If it could be shown that our understanding of others is late-developing and socio-culturally based, then certain prevalent views about the nature of the normal development of children need to be re-thought. This has direct implications for our understanding of the root causes of certain symptoms of autism ­ i.e. those relating to failures on ‘false belief’ tasks and other more basic problems with social interaction. Hence, if the NPH were true, these would not be best explained in terms of faulty ‘theory of mind mechanisms’ and we would have to re-think the cause of this aspect of the disorder. This research might also inform thinking about public health in other areas ­ i.e. by examining the links between folk psychologically-based narratives and schizophrenic self-understanding (Gallagher) and the narrative productions of addicts (Ross). As such, this project has the potential for genuine ‘knowledge transfer’, having ramifications for those interested in the normal and impaired development of our everyday social skills and self-understanding.

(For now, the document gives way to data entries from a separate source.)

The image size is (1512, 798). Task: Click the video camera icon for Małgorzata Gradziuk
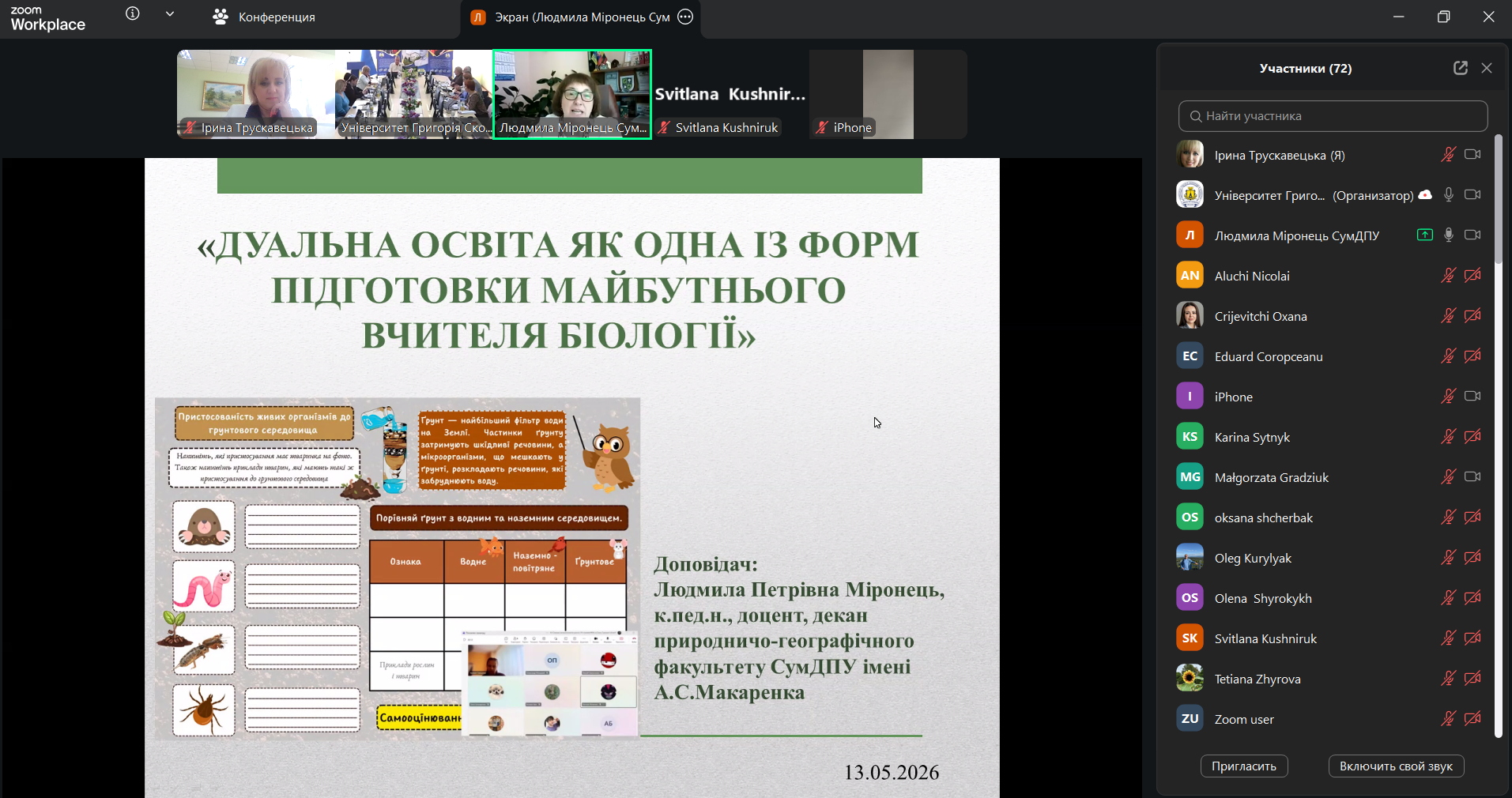point(1472,476)
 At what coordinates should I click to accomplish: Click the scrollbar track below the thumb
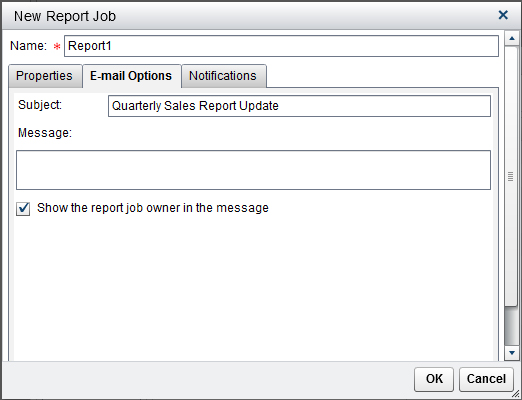click(511, 326)
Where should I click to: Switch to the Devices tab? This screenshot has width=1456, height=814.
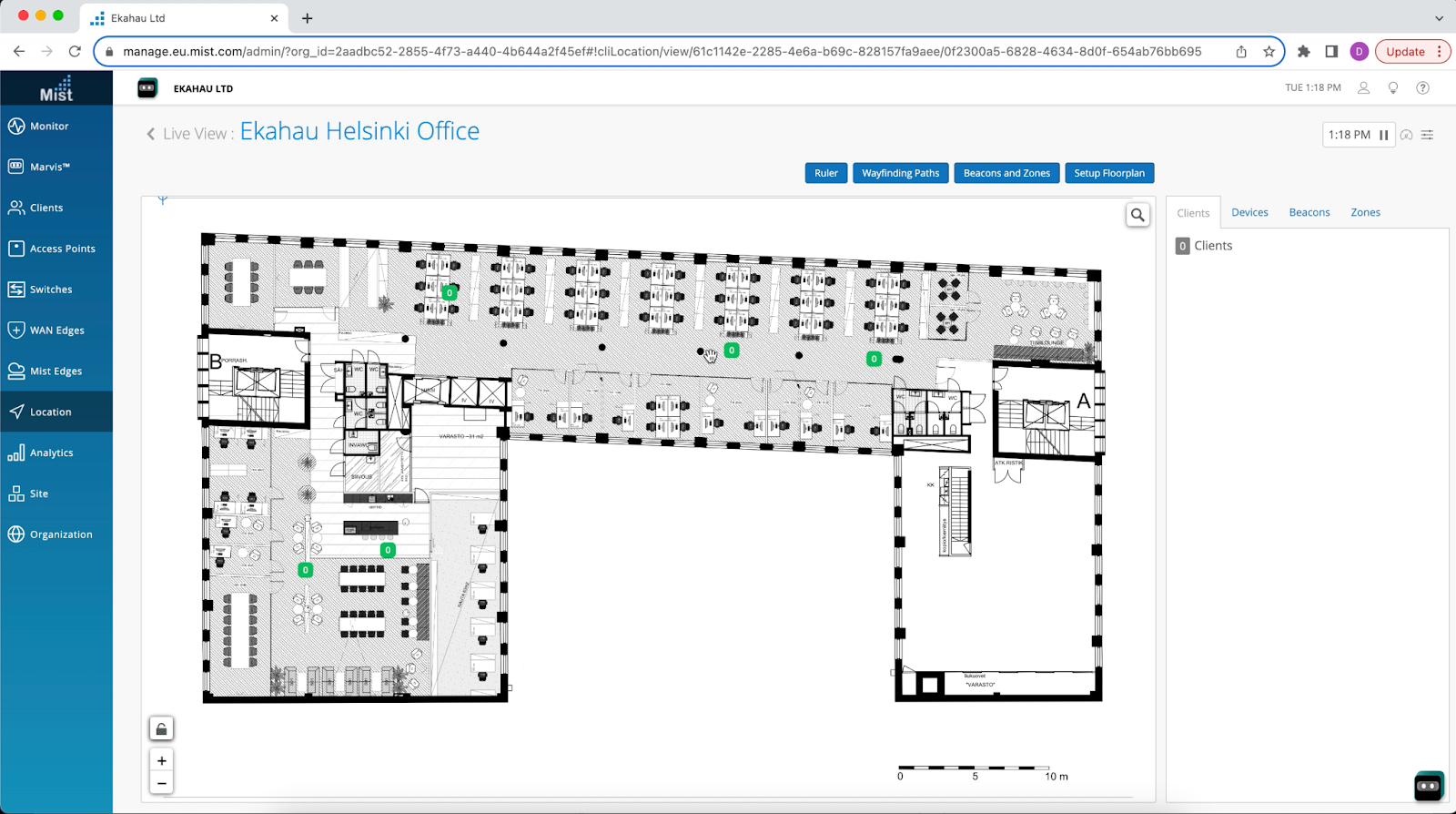pos(1249,212)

Equally, it has methodological consequences for researchers in many diverse fields ­ those interested the nature of our ‘theory of mind’ abilities and how they develop (the list is long but includes developmental and cross-cultural psychologists, anthropologists, and neuroscientists). The studies and experiments conducted in these areas are typically framed (and constrained) by the philosophical assumptions of reigning views about the nature and source of folk psychology. Since this proposal fundamentally challenges those assumptions, it requires looking again at the relevance of certain kinds of empirical data and seeking new varieties ­ perhaps even requiring new methods for collecting and assessing it. For example, ideally comparative data on the parenting, schooling and general ‘narrative’ practices and explanatory tendencies of specific cultures is wanted. The need for yet other data is provoked by questions such as: When might the relevant narrative practices have emerged in our pre-history? What form did they take initially and subsequently? How do they relate to our more basic narrative competencies (and what do these look like)? What is the nature and source of the latter? Are these competencies realized in our neurological hardware or are they more soft-wired (and, if so, how)?

In my travels I have found that there are few standard questions/challenges that are typically rasised about/against the NPH. If anyone involved in this forum has similar queries I'd be glad to discuss them.

    1. Is the NPH really incompatible with TT/ST? Why isn't it just a new proposal about how our mentalistic understanding is acquired?

    2. What are narratives anyway? Without a clear account of this isn't the propsoal just too loose and all-encompassing?

    3. Can't we/shouldn't we understand the narrativizing skills as merely adding the final layer or finishing touches to our pre-exisiting mindreading capacities. Isn't this consistent with observing that the latter do the real work in getting us to understand others? (Here one might distinguish modest and radical versions of the NPH, depending on how one responds to this).

    4. Isn't the kind of FP ability that the NPH seeks to explain simply a myth anyway - a philosopher's fantasy? (courtesy of M. Ratcliffe).